Supported FLOPs Formulas¶
General rules:
- Matrix multiplication counts one multiply-add as two operations, that is,
2 * M * K * N. - Fused operators count only the core matrix multiplication or Attention body by default.
- Communication, data movement, transpose, bias, scale, mask, Softmax, dropout, quantization/dequantization, and activation post-processing are not counted separately.

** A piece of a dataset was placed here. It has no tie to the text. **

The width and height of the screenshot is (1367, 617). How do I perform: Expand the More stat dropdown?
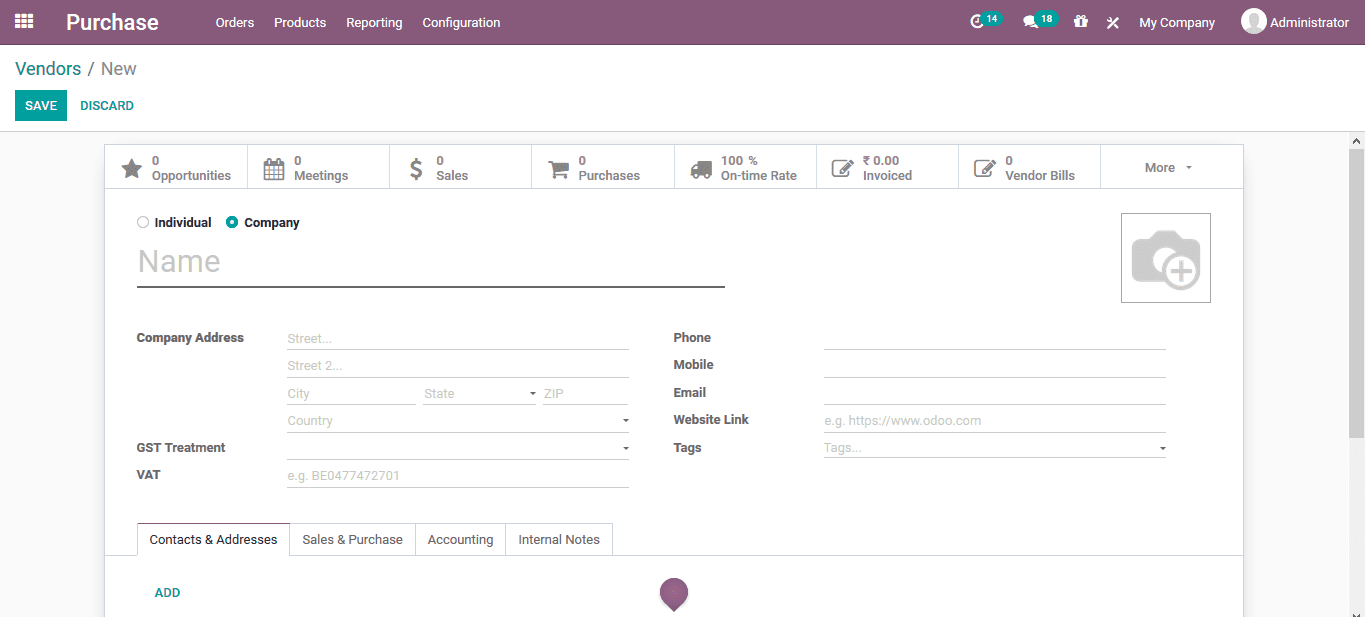click(x=1166, y=167)
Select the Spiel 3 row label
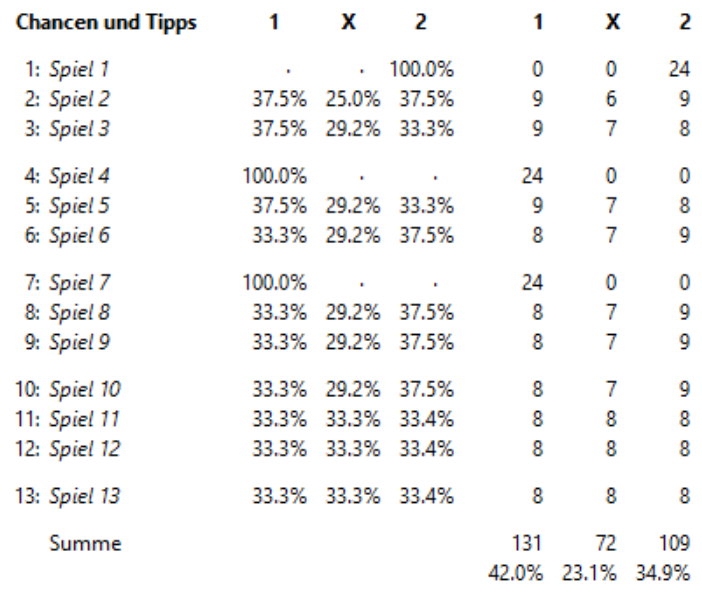This screenshot has width=702, height=597. pos(79,129)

| Operator | FLOPs Formula |
|---|---|
torch.mm |
2 * M * K * N. |
torch.bmm |
2 * B * M * K * N. |
torch.matmul |
Parses vector, matrix, and broadcast batch dimensions; the general matrix case is 2 * prod(batch_shape) * M * K * N. |
torch.nn.functional.linear |
2 * prod(input.shape[:-1]) * out_features * in_features. |
torch.addmm |
2 * M * K * N, counting only mat1 @ mat2. |
torch_npu.npu_all_gather_base_mm |
2 * (m_local * world_size) * K * N, counting only the GEMM after AllGather. |
torch_npu.npu_transpose_batchmatmul |
Parses GEMM shapes using perm_x1/perm_x2; for 3D Batch GEMM, 2 * B * M * K * N. |
torch_npu.npu_grouped_matmul |
If x and weight groups match one to one, sum_i(2 * M_i * K_i * N_i). If one x maps to multiple weight tensors, group_list splits tokens and the grouped GEMMs are summed. |
torch_npu.npu_quant_matmul_gelu |
2 * total_m * K * N, counting only the quantized matrix multiplication body. |
torch_npu.npu_grouped_matmul_swiglu_quant_v2 |
2 * M * K * N, counting only the Grouped GEMM body. |
torch_npu.npu_alltoallv_gmm |
Routed expert GMM: 2 * T_route * H1 * N1; if mm_x/mm_weight is provided, add shared expert GEMM 2 * BS * H2 * N2. |
torch_npu.npu_gmm_alltoallv |
Routed expert GMM: 2 * T_route * H1 * N1; if mm_x/mm_weight is provided, add shared expert GEMM 2 * BS * H2 * N2. |
torch_npu.npu_fusion_attention |
Counts only Q @ K^T and P @ V: 2 * score_elems * q_dim + 2 * score_elems * value_dim. Common layouts parse batch, heads, sequence length, and head dimension from input_layout; TND uses actual_seq_qlen/actual_seq_kvlen. |
torch_npu.npu_fused_infer_attention_score |
Uses the same formula as npu_fusion_attention, with num_heads and num_key_value_heads. |
torch_npu.npu_block_sparse_attention |
Counts only valid block pairs in Q @ K^T and P @ V: 2 * score_elems * q_dim + 2 * score_elems * value_dim, where score_elems sums q_tokens * kv_tokens for valid blocks in block_sparse_mask. |
In Attention formulas, score_elems is the number of attention score elements that participate in QK/PV computation and already includes batch and heads. Dense Attention uses batch * head * q_seq * kv_seq; causal or sparse Attention reduces this count according to sparse_mode or the block mask.